Would you return the data below exactly as it stands, with every picture left out?

Dataset extract:
▼▼▼

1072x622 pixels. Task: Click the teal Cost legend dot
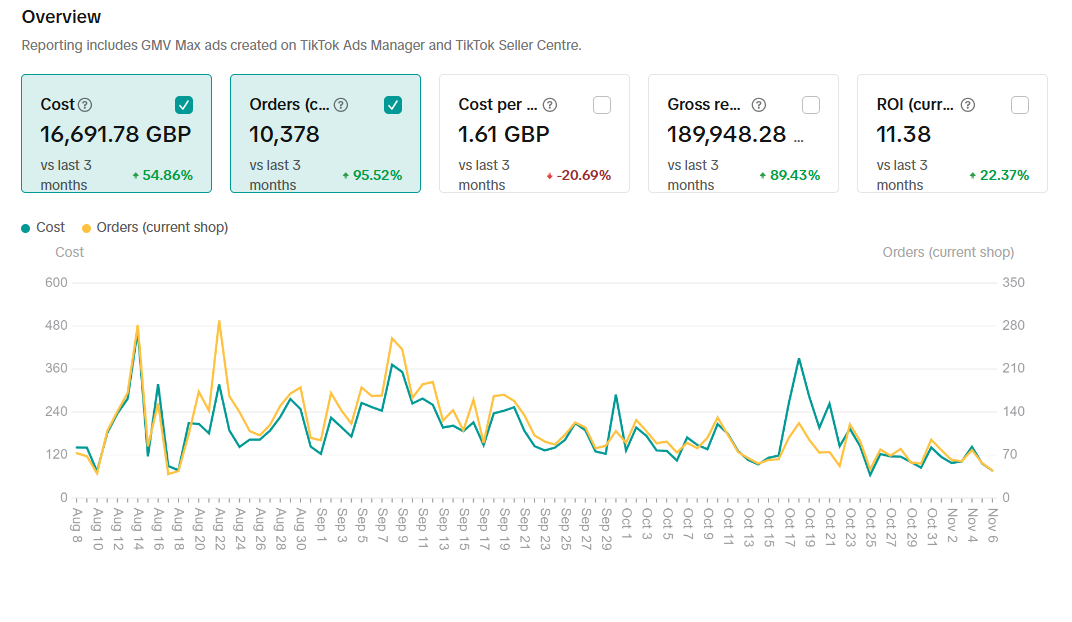24,227
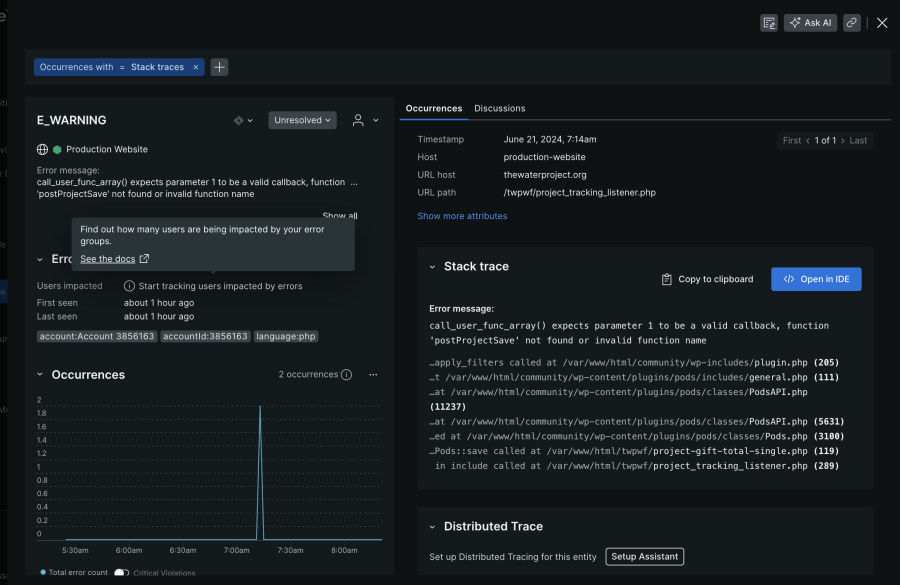900x585 pixels.
Task: Open the priority diamond dropdown
Action: [243, 120]
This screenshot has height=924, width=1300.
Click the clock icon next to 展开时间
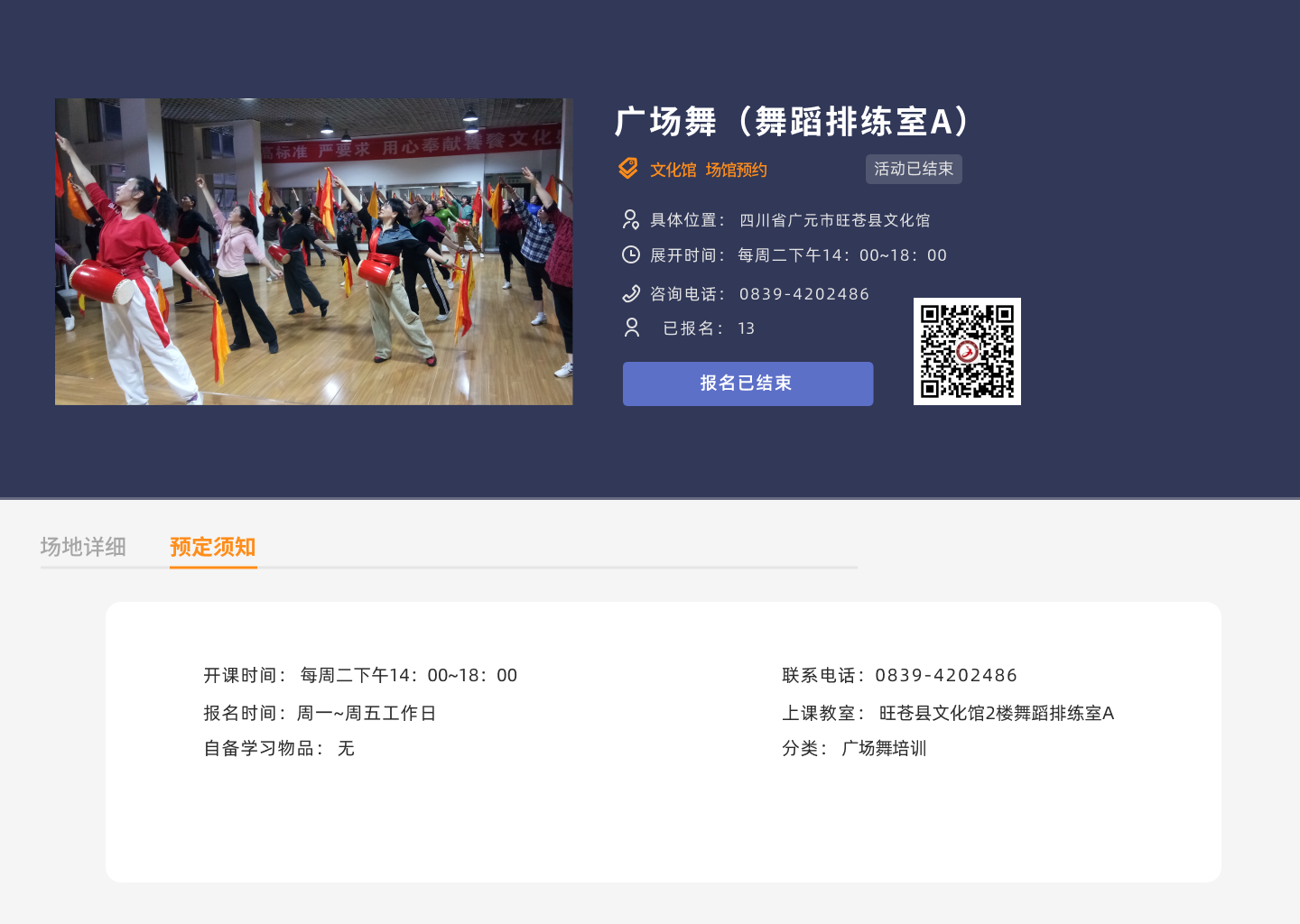(x=631, y=255)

▲▲▲

Response area:
1072x622 pixels. Task: Click the teal Cost legend dot
24,227
900x585 pixels.
Task: Open the priority diamond dropdown
Action: [243, 120]
This screenshot has height=924, width=1300.
Click the clock icon next to 展开时间
(x=631, y=255)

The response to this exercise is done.